O PÃO PARTIDO

Editorial
Guaíra, 3 de junho de 2026 - 09h19

Há gestos que atravessam séculos porque carregam verdades que o tempo não consegue envelhecer.

Na última ceia, Jesus tomou o pão, partiu-o e o distribuiu entre seus discípulos. O ato era simples. Tão simples que muitos talvez não percebam sua dimensão revolucionária. Não entregou riqueza, não distribuiu poder, não prometeu privilégios. Distribuiu um pedaço de pão.

Mas naquele gesto estava escondida uma das ideias mais poderosas da civilização: ninguém se sustenta sozinho.

É justamente essa lição que Corpus Christi traz de volta todos os anos. Enquanto as ruas se cobrem de tapetes coloridos e as procissões percorrem as cidades, a celebração recorda algo que o mundo moderno parece determinado a esquecer: a vida não foi construída para ser uma competição permanente entre indivíduos isolados.

Vivemos uma época que exalta a autonomia, celebra o sucesso individual e transforma o “eu” na medida de todas as coisas. Somos incentivados a acumular seguidores, patrimônio, visibilidade e conquistas pessoais. Aprendemos a compartilhar fotos, opiniões e vaidades, mas cada vez menos a compartilhar responsabilidades, dificuldades e destinos.

O resultado está por toda parte. Nunca estivemos tão conectados e, paradoxalmente, tão sozinhos. Nunca produzimos tanta riqueza e, ao mesmo tempo, convivemos com tamanha desigualdade. Nunca falamos tanto sobre liberdade enquanto nos tornamos cada vez mais indiferentes à sorte de quem caminha ao nosso lado.

O pão partido desafia essa lógica.

Ele não é símbolo de acumulação. É símbolo de divisão voluntária. É a lembrança de que aquilo que dá sentido à existência não é o que guardamos, mas aquilo que somos capazes de oferecer. A grandeza humana não nasce da capacidade de possuir, mas da disposição de repartir.

Talvez seja por isso que os tapetes de Corpus Christi sejam feitos para desaparecer. Horas de trabalho, dedicação e beleza que serão desfeitas pela passagem da procissão. Há uma mensagem silenciosa nessa efemeridade. O que realmente importa não é aquilo que permanece no chão, mas aquilo que permanece nas pessoas.

Num tempo em que tantos constroem muros, Corpus Christi recorda a necessidade das pontes.
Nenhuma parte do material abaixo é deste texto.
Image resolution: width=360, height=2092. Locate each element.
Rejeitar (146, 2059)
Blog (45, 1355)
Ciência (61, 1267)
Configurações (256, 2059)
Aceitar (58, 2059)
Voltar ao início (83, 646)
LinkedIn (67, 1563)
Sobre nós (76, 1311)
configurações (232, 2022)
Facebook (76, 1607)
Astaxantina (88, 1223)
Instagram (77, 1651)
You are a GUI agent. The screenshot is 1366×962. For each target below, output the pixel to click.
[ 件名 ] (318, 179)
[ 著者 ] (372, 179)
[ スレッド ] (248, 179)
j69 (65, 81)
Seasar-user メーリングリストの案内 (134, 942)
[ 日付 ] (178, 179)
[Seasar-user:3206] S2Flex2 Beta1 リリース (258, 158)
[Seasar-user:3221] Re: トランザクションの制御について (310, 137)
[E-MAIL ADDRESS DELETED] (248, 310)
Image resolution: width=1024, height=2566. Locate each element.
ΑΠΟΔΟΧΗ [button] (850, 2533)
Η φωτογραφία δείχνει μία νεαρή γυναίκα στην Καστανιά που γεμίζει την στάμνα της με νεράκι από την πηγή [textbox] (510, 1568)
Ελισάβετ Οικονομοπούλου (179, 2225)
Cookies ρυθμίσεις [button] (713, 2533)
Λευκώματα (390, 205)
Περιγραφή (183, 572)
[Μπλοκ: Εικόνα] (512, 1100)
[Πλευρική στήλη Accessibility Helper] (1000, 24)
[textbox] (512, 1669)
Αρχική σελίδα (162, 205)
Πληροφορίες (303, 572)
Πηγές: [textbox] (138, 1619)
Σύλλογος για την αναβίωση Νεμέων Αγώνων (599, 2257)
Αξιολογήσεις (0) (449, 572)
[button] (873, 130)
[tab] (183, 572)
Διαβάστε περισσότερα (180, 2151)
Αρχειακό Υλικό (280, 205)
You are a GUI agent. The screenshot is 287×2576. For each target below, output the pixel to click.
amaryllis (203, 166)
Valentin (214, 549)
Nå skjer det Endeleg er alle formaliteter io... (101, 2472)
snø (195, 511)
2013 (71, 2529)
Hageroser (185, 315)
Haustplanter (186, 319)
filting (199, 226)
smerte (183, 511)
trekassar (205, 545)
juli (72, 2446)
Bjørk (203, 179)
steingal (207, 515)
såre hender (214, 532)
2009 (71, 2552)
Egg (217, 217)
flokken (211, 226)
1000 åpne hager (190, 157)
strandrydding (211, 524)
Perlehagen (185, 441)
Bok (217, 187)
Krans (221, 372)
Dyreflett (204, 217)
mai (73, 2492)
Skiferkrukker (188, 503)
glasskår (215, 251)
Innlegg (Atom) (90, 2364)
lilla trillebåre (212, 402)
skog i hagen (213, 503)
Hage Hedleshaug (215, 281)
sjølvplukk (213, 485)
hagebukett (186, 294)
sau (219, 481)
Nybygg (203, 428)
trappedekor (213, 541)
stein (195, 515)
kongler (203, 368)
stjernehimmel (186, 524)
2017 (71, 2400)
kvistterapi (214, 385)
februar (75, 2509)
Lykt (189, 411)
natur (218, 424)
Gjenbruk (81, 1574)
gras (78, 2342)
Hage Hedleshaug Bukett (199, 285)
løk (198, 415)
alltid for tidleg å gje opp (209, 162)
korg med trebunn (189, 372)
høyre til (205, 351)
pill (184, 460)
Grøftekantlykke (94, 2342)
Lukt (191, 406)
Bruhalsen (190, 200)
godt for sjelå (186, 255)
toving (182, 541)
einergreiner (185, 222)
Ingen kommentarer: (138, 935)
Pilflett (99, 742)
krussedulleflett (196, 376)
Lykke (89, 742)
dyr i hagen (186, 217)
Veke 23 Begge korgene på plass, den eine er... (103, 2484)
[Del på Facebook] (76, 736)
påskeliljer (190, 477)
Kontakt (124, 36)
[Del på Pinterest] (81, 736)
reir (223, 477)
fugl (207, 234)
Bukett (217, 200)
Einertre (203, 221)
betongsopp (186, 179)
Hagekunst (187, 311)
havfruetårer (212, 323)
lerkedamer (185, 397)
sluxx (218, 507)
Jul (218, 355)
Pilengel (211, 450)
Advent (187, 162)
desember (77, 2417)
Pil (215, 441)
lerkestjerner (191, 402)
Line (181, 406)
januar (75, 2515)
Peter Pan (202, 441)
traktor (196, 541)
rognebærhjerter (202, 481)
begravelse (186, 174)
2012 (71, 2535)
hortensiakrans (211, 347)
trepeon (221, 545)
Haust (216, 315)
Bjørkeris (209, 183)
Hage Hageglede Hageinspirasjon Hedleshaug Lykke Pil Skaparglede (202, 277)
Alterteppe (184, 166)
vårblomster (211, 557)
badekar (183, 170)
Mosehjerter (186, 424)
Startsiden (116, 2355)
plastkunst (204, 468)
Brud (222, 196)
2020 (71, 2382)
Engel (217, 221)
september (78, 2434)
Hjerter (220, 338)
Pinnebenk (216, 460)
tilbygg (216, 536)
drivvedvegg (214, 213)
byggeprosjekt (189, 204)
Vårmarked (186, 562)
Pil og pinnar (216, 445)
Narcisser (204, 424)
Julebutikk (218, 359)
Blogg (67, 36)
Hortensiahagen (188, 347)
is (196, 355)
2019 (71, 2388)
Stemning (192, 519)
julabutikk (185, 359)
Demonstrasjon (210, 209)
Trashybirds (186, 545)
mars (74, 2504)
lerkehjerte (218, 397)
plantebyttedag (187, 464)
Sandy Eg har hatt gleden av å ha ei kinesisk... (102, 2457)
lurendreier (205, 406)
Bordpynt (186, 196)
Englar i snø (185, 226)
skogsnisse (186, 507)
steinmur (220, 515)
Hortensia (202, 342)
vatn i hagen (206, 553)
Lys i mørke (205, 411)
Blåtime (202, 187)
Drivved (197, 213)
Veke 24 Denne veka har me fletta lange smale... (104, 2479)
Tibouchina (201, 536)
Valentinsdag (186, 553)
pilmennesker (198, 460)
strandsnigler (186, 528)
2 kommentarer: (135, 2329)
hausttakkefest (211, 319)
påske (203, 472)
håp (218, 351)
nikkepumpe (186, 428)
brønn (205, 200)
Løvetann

Num tempo em que a sociedade transforma cidadãos em consumidores e comunidades em aglomerados de indivíduos, a antiga imagem do pão repartido continua fazendo uma pergunta desconfortável: que tipo de sociedade estamos construindo quando cada um pensa apenas em si?

Talvez a resposta para muitos dos conflitos que enfrentamos não esteja em tecnologias mais avançadas, discursos mais sofisticados ou soluções mais complexas. Talvez ela continue escondida naquele gesto antigo, simples e quase desarmador.

Um homem tomando um pão, partindo-o e lembrando ao mundo que ninguém se realiza sozinho.